Re: Endgame Stabs and Risk/Reward Evaluation

PostPosted: 26 Jun 2018, 20:46
by jay65536
So, let's bring this back to the original reason I made the OP.

In my mind, in the scenario in the OP, almost no matter how you value the 3 different results, the reward is very small compared to the risk, and as such it probably does not make sense to try the stab.

If you value a 3way and 4way as being exactly equal, you have no motivation to stab--and this is true even if you value both of those as equal to a loss. You're either indifferent, or you're risking a loss for what you view as no reason.

But, even if you value a 3way and 4way differently, if you value them according to zero-sum draw sharing, the stab is doing what a gambler would call "laying 3:1"--i.e. risking 3 times the amount you stand to gain. And in that case you need to believe there's greater than a 75% chance the stab won't backfire, before you do it.

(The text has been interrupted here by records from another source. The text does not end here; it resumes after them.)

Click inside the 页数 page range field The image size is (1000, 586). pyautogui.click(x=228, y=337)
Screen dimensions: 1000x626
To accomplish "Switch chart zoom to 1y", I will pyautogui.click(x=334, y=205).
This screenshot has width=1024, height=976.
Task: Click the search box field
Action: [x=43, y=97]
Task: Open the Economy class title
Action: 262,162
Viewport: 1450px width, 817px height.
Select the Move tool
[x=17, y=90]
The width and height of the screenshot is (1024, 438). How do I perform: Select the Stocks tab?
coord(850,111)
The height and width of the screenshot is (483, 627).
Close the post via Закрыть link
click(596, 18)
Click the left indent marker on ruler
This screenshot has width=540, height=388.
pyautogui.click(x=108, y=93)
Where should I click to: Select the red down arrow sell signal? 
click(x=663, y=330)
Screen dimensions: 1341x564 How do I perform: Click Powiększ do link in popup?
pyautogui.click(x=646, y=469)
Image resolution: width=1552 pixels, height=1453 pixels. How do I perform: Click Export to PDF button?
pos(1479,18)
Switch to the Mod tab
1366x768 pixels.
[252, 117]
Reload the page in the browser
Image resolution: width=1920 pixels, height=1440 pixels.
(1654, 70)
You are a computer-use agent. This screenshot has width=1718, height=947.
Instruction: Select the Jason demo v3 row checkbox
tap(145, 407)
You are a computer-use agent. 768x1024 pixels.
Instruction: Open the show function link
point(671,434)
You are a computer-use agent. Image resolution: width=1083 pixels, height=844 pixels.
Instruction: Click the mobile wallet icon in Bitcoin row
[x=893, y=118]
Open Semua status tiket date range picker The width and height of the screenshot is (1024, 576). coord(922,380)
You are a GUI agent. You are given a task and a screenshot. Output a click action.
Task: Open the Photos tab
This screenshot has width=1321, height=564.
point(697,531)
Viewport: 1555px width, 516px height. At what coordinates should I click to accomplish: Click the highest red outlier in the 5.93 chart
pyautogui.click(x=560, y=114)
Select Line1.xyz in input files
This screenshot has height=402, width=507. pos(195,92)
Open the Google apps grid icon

It's interesting to me that the only people in the thread arguing that they see value in a stab are openly sidestepping logic and admitting that their reasoning is solely qualitative. It's also interesting to me that the people who would stab for qualitative reasons also equate stabbing more with winning more--and they are the only ones making this argument.

Re: Endgame Stabs and Risk/Reward Evaluation

PostPosted: 26 Jun 2018, 22:07
by NoPunIn10Did
jay65536 wrote:But, even if you value a 3way and 4way differently, if you value them according to zero-sum draw sharing, the stab is doing what a gambler would call "laying 3:1"--i.e. risking 3 times the amount you stand to gain. And in that case you need to believe there's greater than a 75% chance the stab won't backfire, before you do it.

Some of this comes from the perceptual skewing inherent in the zero-sum perspective. While 33% of the points is approximately 33% higher than the 25% available in a 4-way, when you look at the difference in terms of net positive points, the difference from one to the next appears much higher.
Code: Select all
Outcome     Game %  Net %

Loss         0     -14.29
4-way       25      10.71
3-way       33.33   19.04

Particularly if folks are looking back at their score histories and seeing that they earn around double the points (more accurately ~178% of the points) in a 3-way as compared to a 4-way, it's easier to overvalue the smaller draw. The measurement isn't properly considering distance from the loss.